From the Alpert Medical School, Brown University, Providence, RI (Dr. Lareau, Dr. Sawyer, and Ms. Wang), the Rhode Island Hospital, Providence (Dr. Lareau and Dr. Sawyer), and Harvard Medical School and the Massachusetts General Hospital, Boston, MA (Dr. DiGiovanni).
J Am Acad Orthop Surg. 2014 Jun;22(6):372-80. doi: 10.5435/JAAOS-22-06-372.

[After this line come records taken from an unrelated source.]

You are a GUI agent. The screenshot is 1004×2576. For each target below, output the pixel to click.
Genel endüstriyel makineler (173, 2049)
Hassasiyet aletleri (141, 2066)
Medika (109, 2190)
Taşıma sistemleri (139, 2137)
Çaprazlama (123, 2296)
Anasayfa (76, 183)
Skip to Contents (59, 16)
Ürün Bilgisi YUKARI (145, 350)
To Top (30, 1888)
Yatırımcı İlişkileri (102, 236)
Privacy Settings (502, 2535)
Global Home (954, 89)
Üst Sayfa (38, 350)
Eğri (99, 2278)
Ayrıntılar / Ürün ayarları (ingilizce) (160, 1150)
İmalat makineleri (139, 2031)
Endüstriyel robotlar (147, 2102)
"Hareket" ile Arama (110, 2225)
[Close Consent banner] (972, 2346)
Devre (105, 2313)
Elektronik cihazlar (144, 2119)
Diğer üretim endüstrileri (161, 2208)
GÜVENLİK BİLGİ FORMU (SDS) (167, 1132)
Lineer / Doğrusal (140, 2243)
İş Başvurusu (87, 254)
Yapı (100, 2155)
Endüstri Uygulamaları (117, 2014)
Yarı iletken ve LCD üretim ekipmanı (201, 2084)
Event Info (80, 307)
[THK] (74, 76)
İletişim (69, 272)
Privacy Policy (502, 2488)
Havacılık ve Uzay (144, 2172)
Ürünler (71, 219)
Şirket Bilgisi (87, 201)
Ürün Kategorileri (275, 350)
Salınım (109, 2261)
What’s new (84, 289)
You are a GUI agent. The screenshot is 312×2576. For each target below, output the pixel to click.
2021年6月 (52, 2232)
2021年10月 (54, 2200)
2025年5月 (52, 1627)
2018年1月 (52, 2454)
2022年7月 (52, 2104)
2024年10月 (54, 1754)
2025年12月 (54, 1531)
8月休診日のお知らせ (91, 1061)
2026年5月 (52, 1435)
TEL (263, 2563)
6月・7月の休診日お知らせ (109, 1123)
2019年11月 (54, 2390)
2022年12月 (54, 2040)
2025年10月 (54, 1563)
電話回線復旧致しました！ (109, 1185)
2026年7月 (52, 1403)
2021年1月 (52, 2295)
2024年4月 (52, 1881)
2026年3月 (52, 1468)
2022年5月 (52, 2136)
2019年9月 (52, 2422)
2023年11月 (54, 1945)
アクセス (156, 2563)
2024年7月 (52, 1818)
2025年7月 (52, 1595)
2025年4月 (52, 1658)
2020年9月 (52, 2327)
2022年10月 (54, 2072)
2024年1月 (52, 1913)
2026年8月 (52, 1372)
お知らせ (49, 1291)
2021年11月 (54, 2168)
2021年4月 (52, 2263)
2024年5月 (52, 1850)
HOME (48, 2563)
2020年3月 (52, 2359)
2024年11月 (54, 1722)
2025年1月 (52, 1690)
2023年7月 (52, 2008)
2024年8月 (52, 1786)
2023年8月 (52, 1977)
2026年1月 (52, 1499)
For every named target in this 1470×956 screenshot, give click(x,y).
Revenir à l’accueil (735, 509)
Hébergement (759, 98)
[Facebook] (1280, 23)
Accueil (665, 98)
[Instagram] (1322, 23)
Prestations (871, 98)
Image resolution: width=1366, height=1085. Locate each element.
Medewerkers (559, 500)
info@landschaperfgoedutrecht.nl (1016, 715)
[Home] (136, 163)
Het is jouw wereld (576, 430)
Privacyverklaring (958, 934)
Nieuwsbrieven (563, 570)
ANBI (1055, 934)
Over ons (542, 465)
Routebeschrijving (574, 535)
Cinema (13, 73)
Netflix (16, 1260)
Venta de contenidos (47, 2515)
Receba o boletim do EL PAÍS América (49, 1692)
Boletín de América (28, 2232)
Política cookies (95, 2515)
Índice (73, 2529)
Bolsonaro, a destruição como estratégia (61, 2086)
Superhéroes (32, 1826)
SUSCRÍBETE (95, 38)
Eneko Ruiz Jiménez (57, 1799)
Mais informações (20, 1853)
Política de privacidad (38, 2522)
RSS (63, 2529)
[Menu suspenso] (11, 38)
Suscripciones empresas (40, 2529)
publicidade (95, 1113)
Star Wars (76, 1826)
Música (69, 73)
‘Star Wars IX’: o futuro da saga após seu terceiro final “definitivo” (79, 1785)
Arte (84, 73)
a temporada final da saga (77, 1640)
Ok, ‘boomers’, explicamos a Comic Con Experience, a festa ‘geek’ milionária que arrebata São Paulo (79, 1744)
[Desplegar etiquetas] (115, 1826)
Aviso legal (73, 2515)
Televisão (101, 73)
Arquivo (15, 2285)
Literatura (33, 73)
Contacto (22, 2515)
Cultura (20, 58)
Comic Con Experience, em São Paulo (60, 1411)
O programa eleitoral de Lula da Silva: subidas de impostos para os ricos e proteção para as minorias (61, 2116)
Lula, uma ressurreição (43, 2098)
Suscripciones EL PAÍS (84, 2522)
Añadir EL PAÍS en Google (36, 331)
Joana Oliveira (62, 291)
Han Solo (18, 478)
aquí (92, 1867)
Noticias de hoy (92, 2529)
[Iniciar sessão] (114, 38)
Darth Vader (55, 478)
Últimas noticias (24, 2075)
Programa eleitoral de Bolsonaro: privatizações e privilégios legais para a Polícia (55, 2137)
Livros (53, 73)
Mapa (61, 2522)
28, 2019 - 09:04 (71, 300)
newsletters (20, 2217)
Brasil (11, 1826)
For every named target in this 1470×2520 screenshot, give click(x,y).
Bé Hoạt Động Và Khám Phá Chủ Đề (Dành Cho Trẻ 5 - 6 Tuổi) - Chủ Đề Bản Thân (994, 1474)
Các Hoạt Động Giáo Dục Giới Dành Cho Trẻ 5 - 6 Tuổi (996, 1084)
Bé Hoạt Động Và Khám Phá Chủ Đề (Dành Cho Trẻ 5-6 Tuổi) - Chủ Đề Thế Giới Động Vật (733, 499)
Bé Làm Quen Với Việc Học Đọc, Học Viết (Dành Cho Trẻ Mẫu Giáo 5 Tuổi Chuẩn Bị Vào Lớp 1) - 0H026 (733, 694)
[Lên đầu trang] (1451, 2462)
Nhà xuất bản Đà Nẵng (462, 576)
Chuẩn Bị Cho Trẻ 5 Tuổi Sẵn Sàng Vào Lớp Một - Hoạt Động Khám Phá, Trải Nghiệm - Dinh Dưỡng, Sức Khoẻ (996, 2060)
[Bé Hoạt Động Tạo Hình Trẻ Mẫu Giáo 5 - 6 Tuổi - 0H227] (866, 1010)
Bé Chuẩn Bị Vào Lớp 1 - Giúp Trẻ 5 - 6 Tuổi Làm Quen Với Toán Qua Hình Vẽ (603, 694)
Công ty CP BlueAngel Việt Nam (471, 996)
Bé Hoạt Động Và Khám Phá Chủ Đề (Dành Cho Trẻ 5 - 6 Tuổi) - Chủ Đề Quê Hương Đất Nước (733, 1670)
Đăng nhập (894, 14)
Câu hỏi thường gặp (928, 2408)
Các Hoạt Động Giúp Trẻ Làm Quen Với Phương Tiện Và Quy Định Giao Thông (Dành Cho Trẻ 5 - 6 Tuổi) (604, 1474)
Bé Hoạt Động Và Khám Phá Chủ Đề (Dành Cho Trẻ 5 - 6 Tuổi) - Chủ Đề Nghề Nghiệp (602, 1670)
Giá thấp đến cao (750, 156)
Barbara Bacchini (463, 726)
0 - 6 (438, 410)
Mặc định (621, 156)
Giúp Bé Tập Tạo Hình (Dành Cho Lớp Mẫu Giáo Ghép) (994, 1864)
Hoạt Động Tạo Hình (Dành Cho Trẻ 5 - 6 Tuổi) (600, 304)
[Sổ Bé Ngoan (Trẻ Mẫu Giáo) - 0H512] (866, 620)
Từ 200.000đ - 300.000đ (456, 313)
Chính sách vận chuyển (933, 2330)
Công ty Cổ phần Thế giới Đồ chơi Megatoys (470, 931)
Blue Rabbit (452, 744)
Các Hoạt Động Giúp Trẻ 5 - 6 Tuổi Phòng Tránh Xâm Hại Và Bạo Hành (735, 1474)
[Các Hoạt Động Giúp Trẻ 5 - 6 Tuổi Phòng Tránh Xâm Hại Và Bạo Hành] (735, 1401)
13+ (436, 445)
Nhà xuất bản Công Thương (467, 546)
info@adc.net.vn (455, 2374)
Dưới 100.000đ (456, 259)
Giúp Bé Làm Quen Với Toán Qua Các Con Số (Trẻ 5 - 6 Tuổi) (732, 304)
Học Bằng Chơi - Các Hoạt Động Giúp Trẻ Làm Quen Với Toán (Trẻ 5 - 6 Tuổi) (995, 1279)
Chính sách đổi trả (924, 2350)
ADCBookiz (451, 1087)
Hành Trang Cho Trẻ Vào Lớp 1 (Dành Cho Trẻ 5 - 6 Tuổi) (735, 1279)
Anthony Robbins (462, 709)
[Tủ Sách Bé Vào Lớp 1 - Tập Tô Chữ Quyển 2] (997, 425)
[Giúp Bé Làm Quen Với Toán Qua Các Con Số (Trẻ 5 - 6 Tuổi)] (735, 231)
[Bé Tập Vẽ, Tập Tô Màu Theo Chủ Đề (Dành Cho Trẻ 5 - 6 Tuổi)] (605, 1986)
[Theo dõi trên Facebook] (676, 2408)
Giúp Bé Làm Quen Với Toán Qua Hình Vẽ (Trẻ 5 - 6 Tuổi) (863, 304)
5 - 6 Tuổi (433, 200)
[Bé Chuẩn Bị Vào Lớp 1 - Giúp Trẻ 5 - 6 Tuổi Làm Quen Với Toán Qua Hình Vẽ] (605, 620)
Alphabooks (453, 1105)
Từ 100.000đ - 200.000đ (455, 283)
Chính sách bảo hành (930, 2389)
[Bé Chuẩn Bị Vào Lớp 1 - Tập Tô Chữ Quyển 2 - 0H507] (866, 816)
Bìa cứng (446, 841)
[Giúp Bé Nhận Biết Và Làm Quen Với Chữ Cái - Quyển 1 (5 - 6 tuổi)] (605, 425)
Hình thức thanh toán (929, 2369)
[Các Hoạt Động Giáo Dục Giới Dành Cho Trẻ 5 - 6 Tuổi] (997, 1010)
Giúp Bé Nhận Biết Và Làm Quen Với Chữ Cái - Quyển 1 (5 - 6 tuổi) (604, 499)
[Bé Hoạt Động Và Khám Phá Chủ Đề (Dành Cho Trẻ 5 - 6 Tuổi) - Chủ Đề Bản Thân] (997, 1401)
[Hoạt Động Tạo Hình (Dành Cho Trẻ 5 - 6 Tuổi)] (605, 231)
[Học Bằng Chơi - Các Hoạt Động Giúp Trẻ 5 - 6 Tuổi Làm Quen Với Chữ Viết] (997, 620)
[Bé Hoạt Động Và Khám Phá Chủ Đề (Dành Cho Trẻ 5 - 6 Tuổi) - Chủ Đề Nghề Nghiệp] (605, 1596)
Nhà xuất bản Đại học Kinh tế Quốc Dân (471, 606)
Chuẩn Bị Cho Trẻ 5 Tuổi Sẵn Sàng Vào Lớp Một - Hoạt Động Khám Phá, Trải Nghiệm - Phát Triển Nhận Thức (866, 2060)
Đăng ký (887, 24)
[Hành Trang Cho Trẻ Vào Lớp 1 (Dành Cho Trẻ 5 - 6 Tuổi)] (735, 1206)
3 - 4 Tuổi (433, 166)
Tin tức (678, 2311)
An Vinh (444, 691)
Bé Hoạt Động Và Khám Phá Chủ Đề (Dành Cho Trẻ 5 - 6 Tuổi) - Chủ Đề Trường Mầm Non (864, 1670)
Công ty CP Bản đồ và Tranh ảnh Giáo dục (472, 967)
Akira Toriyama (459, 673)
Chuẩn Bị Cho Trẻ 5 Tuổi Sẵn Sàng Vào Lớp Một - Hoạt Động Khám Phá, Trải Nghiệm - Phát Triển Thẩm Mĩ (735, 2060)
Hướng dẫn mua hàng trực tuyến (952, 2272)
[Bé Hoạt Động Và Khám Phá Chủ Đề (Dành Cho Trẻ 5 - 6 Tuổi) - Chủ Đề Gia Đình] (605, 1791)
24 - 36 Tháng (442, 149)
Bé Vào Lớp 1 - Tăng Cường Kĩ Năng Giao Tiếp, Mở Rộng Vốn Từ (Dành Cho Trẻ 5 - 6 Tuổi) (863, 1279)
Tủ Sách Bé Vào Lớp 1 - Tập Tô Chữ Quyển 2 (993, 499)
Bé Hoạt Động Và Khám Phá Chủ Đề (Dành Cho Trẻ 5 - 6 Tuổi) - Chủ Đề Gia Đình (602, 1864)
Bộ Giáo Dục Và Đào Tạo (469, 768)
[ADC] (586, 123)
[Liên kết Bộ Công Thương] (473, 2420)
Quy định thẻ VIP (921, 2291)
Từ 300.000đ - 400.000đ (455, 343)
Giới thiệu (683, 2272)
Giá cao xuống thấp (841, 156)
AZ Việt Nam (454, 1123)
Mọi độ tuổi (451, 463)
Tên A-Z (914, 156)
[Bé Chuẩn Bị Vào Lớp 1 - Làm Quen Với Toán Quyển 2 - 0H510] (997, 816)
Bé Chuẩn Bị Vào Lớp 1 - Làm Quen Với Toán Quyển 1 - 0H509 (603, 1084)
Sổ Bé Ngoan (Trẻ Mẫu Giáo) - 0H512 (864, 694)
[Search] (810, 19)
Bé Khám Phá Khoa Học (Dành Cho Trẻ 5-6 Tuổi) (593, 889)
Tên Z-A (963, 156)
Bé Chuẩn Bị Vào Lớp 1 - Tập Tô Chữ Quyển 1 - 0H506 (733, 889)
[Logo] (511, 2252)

Heel pain is commonly encountered in orthopaedic practice. Establishing an accurate diagnosis is critical, but it can be challenging due to the complex regional anatomy. Subacute and chronic plantar and medial heel pain are most frequently the result of repetitive microtrauma or compression of neurologic structures, such as plantar fasciitis, heel pad atrophy, Baxter nerve entrapment, calcaneal stress fracture, and tarsal tunnel syndrome. Most causes of inferior heel pain can be successfully managed nonsurgically. Surgical intervention is reserved for patients who do not respond to nonsurgical measures. Although corticosteroid injections have a role in the management of select diagnoses, they should be used with caution.
足跟痛在矫形外科中很常见。准确的诊断至关重要,但由于区域解剖结构复杂,这可能具有挑战性。亚急性和慢性足底和足跟内侧疼痛最常是由于重复的微创伤或神经结构受压引起的,如足底筋膜炎、足跟垫萎缩、Baxter 神经卡压、跟骨应力性骨折和跗管综合征。大多数足跟下疼痛的原因可以通过非手术方法成功治疗。手术干预仅保留给对非手术措施无反应的患者。虽然皮质类固醇注射在某些诊断的治疗中有一定作用,但应谨慎使用。